Save Taxes, Hold a Mortgage

In
 / 
by Joyce L. Franklin, CPA, CFP®, Partner and Senior Wealth Advisor
 / 
February 6, 2025
Save Taxes, Hold a Mortgage

As a financial planner, clients often ask me, “Should I pay down my mortgage?” and “Should I pay cash to buy a home?”

Debt-averse financial personality Dave Ramsey believes debt is inherently bad and that financial prudence means paying off loans as quickly as possible. Yet, for many of our clients who work in tech and are in a high tax bracket, holding a tax-deductible mortgage is a way to create wealth.

When the alternative to paying down a mortgage (or paying cash for a new home) is investing that cash in a diversified portfolio tailored to your risk tolerance and long-term financial goals, it’s a good idea to weigh the financial outcome of each choice.

Four Benefits of Holding a Mortgage 

If you’re in your peak earning years, holding a mortgage offers at least four benefits:

1. Get a Big Tax Deduction

Unlike the property tax deduction, which is capped at $10,000, the mortgage interest deduction has no limit. However, the mortgage must satisfy these criteria for interest to be fully deductible:

  • The original loan must be no more than $750,000, if you took out your mortgage after December 16, 2017; if you secured the loan prior to that date, you can deduct interest on up to $1.1 million.
  • The loan must have been used to buy, build, or maintain a primary or secondary residence (known as qualified acquisition indebtedness).

For example, if you’re in the 50% combined federal and state tax bracket and hold a mortgage with a 6% interest rate, your after-tax interest cost is just 3%. This is a delightful advantage of a mortgage.

While taxpayers can currently deduct the interest paid on only $750,000 of home acquisition debt (see the exception above), beginning in 2026, an interest deduction will be allowed on qualified loans of up to $1.1 million, assuming the relevant provisions in the 2017 Tax Cuts and Jobs Act (TCJA) expire.

2. Participate in Interest Rate Arbitrage 

If your first inclination is to avoid a mortgage altogether, consider how much you can earn if those dollars are instead invested in a diversified portfolio.

It’s a simple comparison between your after-tax interest expense and the expected return on your portfolio. Most of our clients expect a portfolio return higher than 50% of their mortgage interest expense. In the 6% interest rate example, the portfolio return hurdle is just 3% after-tax, an easy bar to beat even for conservative investors. This example assumes you are in the top federal and state tax bracket.

3. Conservatively Turbo-Charge Your Wealth with an Interest-Only ARM (Adjustable-Rate Mortgage)

Exercise description: Carry on the mortgage and taxes text from the point where it stops, beginning with the section on the interest-only ARM.

Supplied entries:

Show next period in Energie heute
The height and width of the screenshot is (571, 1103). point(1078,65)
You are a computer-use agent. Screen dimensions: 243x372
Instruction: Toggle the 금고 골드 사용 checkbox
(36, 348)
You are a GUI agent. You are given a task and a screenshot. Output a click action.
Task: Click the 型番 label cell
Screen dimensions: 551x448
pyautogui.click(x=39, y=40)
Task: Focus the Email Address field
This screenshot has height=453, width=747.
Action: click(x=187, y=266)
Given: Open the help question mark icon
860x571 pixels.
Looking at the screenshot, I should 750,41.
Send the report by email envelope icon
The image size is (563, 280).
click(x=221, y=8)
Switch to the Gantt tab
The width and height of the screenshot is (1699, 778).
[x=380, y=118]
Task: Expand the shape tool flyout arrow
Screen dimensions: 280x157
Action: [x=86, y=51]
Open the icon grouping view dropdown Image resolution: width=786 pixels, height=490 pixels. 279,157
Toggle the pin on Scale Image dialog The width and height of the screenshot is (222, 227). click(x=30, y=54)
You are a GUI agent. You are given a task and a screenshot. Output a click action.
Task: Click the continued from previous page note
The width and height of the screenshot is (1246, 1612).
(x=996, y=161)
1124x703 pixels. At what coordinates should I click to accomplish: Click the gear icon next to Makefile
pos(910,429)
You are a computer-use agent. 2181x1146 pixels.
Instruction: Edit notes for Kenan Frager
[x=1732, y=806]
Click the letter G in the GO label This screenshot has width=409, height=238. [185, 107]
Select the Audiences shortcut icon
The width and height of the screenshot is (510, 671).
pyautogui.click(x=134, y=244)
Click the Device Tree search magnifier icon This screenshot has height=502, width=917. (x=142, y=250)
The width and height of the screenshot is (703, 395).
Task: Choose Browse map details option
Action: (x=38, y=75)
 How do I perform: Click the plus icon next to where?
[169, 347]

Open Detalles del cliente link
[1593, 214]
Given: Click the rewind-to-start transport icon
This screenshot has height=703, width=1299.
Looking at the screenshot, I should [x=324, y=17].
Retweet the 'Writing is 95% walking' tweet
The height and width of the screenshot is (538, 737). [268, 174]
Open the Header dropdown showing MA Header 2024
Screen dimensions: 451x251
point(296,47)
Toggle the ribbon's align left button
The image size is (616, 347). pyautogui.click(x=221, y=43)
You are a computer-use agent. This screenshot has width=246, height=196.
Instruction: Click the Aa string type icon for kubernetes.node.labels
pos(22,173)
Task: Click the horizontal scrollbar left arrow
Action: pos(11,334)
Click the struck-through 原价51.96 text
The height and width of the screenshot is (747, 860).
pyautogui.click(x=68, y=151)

Answer:
If you like this strategy so far, you can double down on it by holding a mortgage indefinitely, or at least while you’re in a high tax bracket. An interest-only mortgage locks in a rate for a fixed period (such as 5, 7, or 10 years), requires no principal paydown during the stated term, and generally carries a lower interest rate than a traditional 30-year mortgage. This type of loan provides the most bang for your buck when you use a loan as arbitrage. As with most mortgages, you’re not locked in if you have second thoughts—you can always pay down the loan. Just check with the lender about any prepayment penalties that may be in effect.

4. Stay Liquid

If you use the dollars that would have gone into your home to invest in a taxable brokerage account (rather than a retirement account) holding publicly traded funds, stocks, and ETFs, you can sell these holdings within a day or two to free up cash if you need it. This can be helpful if you need cash for an unforeseen expense. Equity in your home can take much longer and is often more difficult to access.

Be Mindful of Short-Term Investment Risk

The largest risk associated with investing your excess cash is the inherent uncertainty that comes from investing in the market. Especially in the short term. That’s why we always recommend that clients hold an emergency cash reserve of three-to-six months of living expenses.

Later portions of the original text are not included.